Unfortunately, for all the ways Andy Muschietti's 2017 film is at least a semi-worthy tribute to these aspects of King's book, IT: Chapter Two is not. It's possible that the second installment was always set up to fail because—while the childhood portion of the book managed to stand alone in film—the story of the Loser's Club as adults is simply inextricable from the parallel story of their disrupted youth. Without the side-by-side view of their shared childhood, the story falls flat.

The Losers Club

Perhaps most strikingly, IT: Chapter Two manages to feel longer than the 1,100 page book. A nearly three-hour run-time for any movie is self-important, but a three-hour run-time for a horror movie is just exhausting. Sure, they had a lot of ground to cover, but they managed to pack about a half hour's worth of story into three badly-paced hours. There were plenty of funny and sentimental moments as the adults revisited their childhood haunts and dynamics, and it was an excellent choice to insert the child actors from the first film in gripping memory sequences, but the first movie seemed to do most of the work for the second.
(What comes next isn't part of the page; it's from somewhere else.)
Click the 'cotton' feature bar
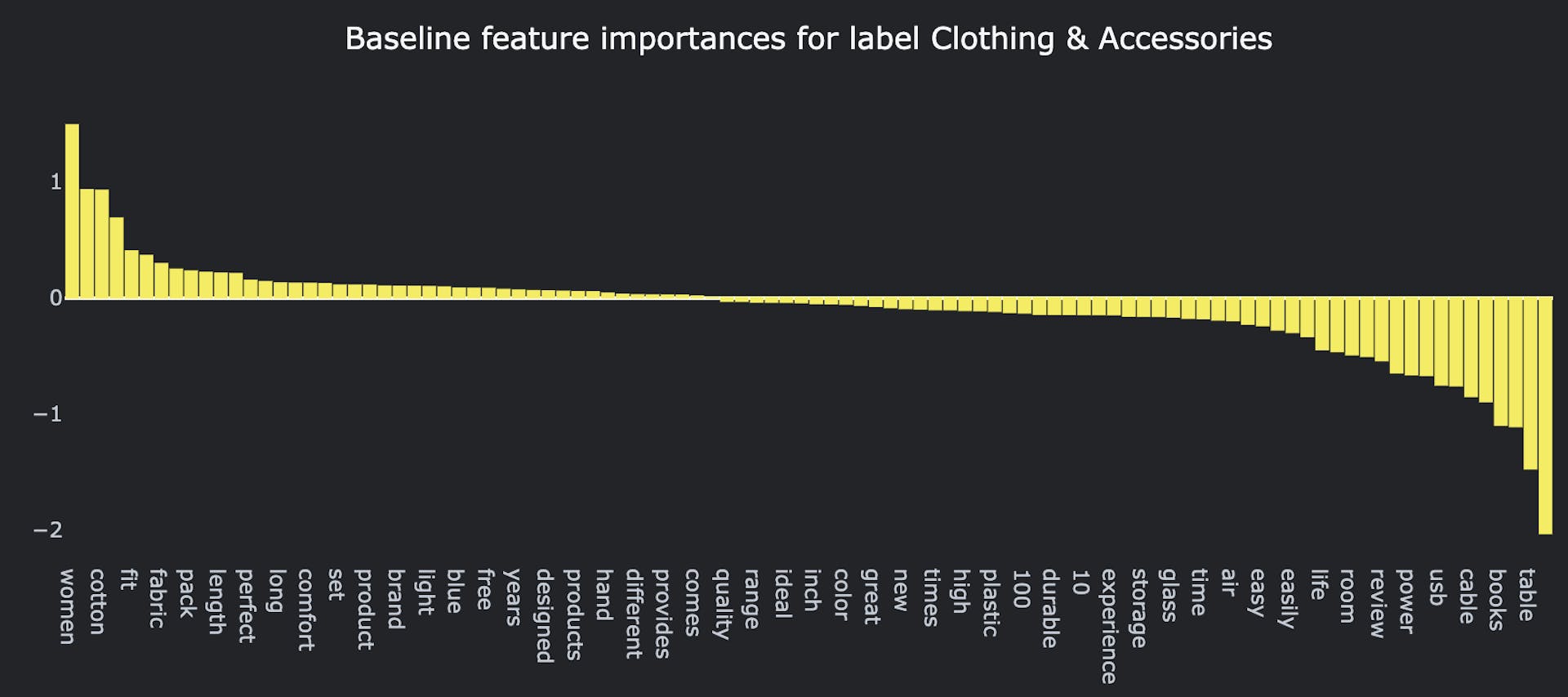1568x697 pixels. click(x=101, y=244)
Let's answer one of the first questions you ask a friend who's just seen a horror movie: "Was it scary?" In this case, the answer is complicated. Admittedly, the images that Muschietti and his team pulled from King's imagination were often inventive and first. But, perhaps because of the length of the film or because it lacked the guidance of someone experienced in crafting horror, each monster was left onscreen too long. Soon, familiarity took the edge off each grotesque spectacle, and eventually subsumed it all together until the monsters felt downright silly, something King never allows to happen in the mind's eye of his reader and something that should never be allowed to happen on screen.

Pennywise the Clown

This is a particularly blatant problem at the end of the movie, when the Loser's Club fight Pennywise (in all his various forms) in a lengthy, eventually tiresome battle sequence. Before the movie premiered, many diehard King fans doubted that the mysticism and nuance of the book's ending could be translated effectively onto screen, and they were right. While no one can blame the screenwriters for excluding the group sex scene between the children (yes, that really is in the book), the story's end is decidedly oversimplified and drawn out.
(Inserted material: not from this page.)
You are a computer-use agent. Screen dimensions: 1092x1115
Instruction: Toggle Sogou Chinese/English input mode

In the book, the theme of good vs. evil comes to a head when the Losers venture into the alternate dimension Pennywise is from and speak to his antithesis, a "turtle" who embodies the forces of good both within the children and in the world at large. It's a powerful, complicated ending worthy of the saga that precedes it. Unfortunately, Muschietti managed to turn it into a limp, anti-bullying PSA. In the film, the Losers shout at Pennywise, verbally belittling him and causing him to physically shrink until they easily rip out his heart, leaving the audience with questions like, "That's it? Why didn't they do that before?" and "So...Pennywise was just the Losers' insecurities…?" and "I paid $17 dollars for this?" It's a cheesy cop-out clearly designed by a movie-maker who's scared to delve into the ambiguities and complications of King's original ending.
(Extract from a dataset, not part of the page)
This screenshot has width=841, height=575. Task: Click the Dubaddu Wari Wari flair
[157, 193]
Still, not all differences between the book and the movie are bad. In King's novel, a romantic connection between Eddie and Richie is only vaguely implied. In the film, Muschietti solidified the implication, showing Richie (Bill Hader) carving "R+E" into a bridge after Eddie's death. In fact, Hader offers many of the movie's best moments, giving the film's most fully-realized performance. Unfortunately, his cheeky one-liners often fall flat thanks to a cast that struggles to capture the same juxtaposition between lightheartedness and terror that the child actors in the first movie nailed.

In the end, perhaps it's unfair to blame Muschietti or the cast for

Chapter Two's failure. Maybe there are just some books that don't translate to film, and maybe that's okay. God knows that won't stop studios from continuing to try, and it will continue to give insufferable nerds like me the opportunity to say, "The book was better" every chance we get.